The most fundamental aspect of classic Standard Asset Pricing theory is that there is a positive correlation between risk and reward in capital markets. In other words, it is generally believed that in order to achieve a reward that is higher than the average market return a given investor must assume a risk level (known as “beta”) that is higher than the average market risk level (known as “alpha”). This theory is a basic tenet of both single factor models such as CAPM (Capital Asset Model), multi-factoral models such as ICAPM (Inter-temporal Capital Asset Pricing Model) and even arbitrage models such as the Arbitrage Pricing Theory.
Yet in a recent piece Lionel Martellini, Professor of Finance at EDHEC Business School, discusses the fact that some recent empirical research does not support the positive risk-ward correlation.
As Martellini notes:
…a number of older as well as more recent papers have reported a series of puzzling, or at least, contrasted findings from an empirical perspective. First, the “low beta anomaly” stipulates that the relationship between systematic risk as measured by a stock beta and return is much flatter than predicted by the CAPM (see early papers by Black (1972), Black, Jensen, and Scholes (1972), as well as Haugen and Heins (1975), who claims that the relationship was not merely flat in their sample period, but actually inverted).
More recently, Ang, Hodrick, Xing, and Zhang (2006, 2009) have drawn new attention to these results with a focus on the specific risk component, finding that high idiosyncratic volatility stocks have had “abysmally low returns” in longer U.S. samples and in international markets. This result is now widely known as the “idiosyncratic puzzle” or “iv puzzle” in short. Yet other papers have documented a rather flat or even negative relationship between total (as opposed to specific) volatility and expected return, an anomaly that some call the “total volatility puzzle”, or “tv puzzle” in short.
In Finance, this result is almost equivalent to physicists finding that acceleration and gravity are no longer related.
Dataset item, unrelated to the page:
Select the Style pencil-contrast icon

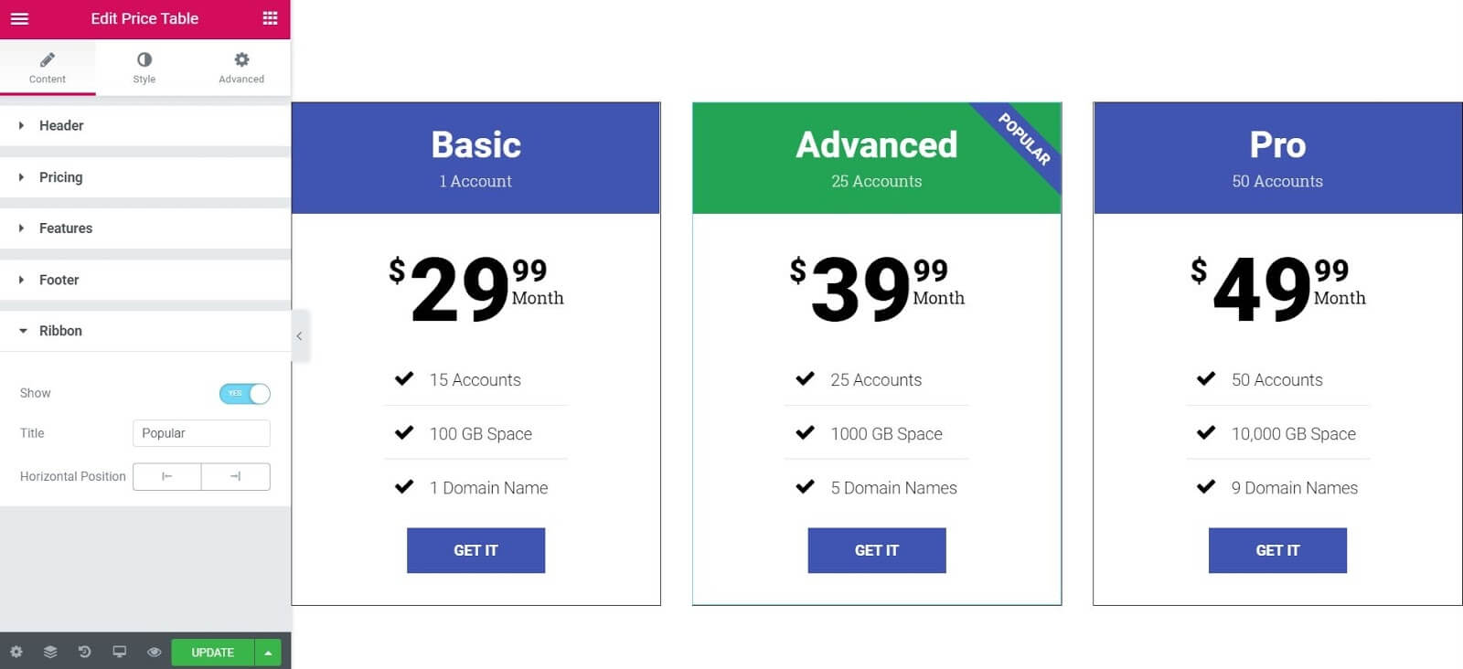(144, 66)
If it holds true, then it would call into question an endless number of investment strategies that base their existence on the principle that an investor must be willing to assume higher levels of specific risk in order to expect a higher-than-average return. Furthermore, it would suggest that there may be some intrinsic flaw in our most basic understanding of how capital markets function. As Martellini notes with some understatement:
That we are left with such a puzzling picture regarding the exact nature of the risk-return relationship, and that we do not have a clear idea regarding whether it is positive, flat or even negative, is rather surprising, and somewhat embarrassing, given that a fair understanding of this question is of central importance in both asset pricing theory and investment practice.
So what is the explanation, or possible explanation, for what is commonly referred to as the “low beta anomaly”? Martellini points out that there are two general approaches to dealing with these unexpected observations. The first approach tries to explain the puzzle, i.e., this group of researchers tries to understand and explain why high risk strategies did not yield higher than average returns. The second group argues that the studies (and/or their data) are simply wrong, and that the low-beta anomaly is just that — an anomaly caused by flawed or incomplete data/research that, with the proper methods, can be made to fit the traditional risk-reward paradigm.
Personally, I would find the existence of a negative or even neutral risk-reward paradigm amazing. It’s easy to understand that most high-risk strategies will not yield high-returns, precisely because they are high risk. But to conclude that capital markets systemically do not reward higher risk taking with higher rewards would be a remarkable conclusion to accept. That said, the positive paradigm is not an absolute, then the answer to the puzzle might lie in some dynamic which we have not considered before. For example, perhaps there is some “risk concentration point” where too much risk begins to turn on itself, inverting the risk-reward relationship. This would be kind of like a financial “black hole” — a place where forces that normally produce outcome A suddenly produce outcome -A.
Whatever the answer, this is both a fascinating problem for risk specialists and, and it will be interesting to see how this research unfolds. As the EDHEC article notes:
The debate about the low volatility puzzle has important practical implications. Different priors, such as “all stocks have the same expected returns”, or “more risky stocks have lower expected returns” or “more risk stocks have higher expected returns”, will indeed lead to different proxies for the optimal tangency portfolio every rational risk-averse investors will want to hold according to modern portfolio theory.
Any time empirical data do not support one of a field’s fundamental theories, eyebrows will be raised and questions asked. The risk-return question is so basic to modern Finance and investment that one hopes further work will proceed quickly to settle this issue once and for all. In the meantime, everything we know about risk-reward may not be everything we thought it was.